Once upon a time, a group of romance novelists in America banded together and formed a professional organization. (That time was, to be more exact, 1980.) And once upon more or less the same time, several scholars began writing about popular romance. I think it’s fairly safe to say that Janice Radway and the other scholars exploring this area at the time did not see themselves as “scholars of popular romance,” but rather as scholars examining romance to learn other things, such as, in Radway’s case, how the meaning of a text might be constituted by a reading community. Nonetheless, there was suddenly a critical mass of women—some authors, some scholars—working industriously on and around the area of popular romance and, for worse rather than for better, they were operating in ignorance of each other’s efforts. Their eventual discovery of each other’s work was not a happy surprise. Instead, it was a fairly destructive collision that would effectively derail the possibility of popular romance scholarship as a field for several decades. Even now in 2014, after much hard work towards rapprochement on the part of IASPR, the RWA, and many good-willed individuals, residual effects of the distrust and acrimony of the 1980s and ‘90s linger, and sometimes even reproduce themselves.
What on earth happened? That’s the question I asked myself when, in the mid-2000s, a research project sent me back towards scholarship on popular romance and I started to piece together the detritus of a destructive conflict, years after it had taken place.

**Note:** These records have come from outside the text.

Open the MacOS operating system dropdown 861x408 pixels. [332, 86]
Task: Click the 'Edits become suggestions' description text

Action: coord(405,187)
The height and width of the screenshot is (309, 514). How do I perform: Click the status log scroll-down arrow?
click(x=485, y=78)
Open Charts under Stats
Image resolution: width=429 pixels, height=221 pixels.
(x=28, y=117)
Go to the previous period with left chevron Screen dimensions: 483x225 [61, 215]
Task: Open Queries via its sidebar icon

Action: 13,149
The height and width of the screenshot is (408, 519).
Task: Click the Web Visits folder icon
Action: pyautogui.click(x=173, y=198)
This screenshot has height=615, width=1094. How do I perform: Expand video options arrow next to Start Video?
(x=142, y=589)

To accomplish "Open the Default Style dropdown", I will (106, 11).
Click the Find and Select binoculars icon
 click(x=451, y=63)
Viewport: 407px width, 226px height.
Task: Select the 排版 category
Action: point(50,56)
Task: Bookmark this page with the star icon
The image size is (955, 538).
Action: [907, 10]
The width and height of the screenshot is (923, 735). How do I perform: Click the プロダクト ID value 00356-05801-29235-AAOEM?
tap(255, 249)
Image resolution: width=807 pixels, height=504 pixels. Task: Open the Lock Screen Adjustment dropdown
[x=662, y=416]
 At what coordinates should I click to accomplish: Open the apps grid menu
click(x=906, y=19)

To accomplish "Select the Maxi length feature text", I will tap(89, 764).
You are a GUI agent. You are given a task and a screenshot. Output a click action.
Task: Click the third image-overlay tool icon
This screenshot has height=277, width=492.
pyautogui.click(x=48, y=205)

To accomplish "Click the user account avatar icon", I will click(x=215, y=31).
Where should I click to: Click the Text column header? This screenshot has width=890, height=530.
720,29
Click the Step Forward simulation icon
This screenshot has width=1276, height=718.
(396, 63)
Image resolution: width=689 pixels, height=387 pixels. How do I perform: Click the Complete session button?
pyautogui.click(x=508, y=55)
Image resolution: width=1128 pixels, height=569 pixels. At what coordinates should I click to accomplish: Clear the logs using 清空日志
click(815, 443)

I remembered Reading the Romance quite fondly, from my time in the English M.A. program at Georgetown University, where I had also completed my undergraduate degree. GU was not exactly a forerunner of progressive thought at the time. Studying a work written by a woman was still pretty unconventional in the English Department, where I took a course on satire whose syllabus included not a single work by a female author. (When asked, the professor explained that women didn’t write satire. It never occurred to me that he could be wrong about this, so I spent the semester convinced that I was incapable of understanding the definition of satire.) The brave professors who worked in Women’s Studies, meanwhile, frequently found themselves targeted by conservative students and alumni and unsupported by the administration. Indeed, Women’s Studies faculty would occasionally find offensive publications and caricatures shoved under their [End Page 1] office doors when they got to campus. But these women taught us exciting, revolutionary things.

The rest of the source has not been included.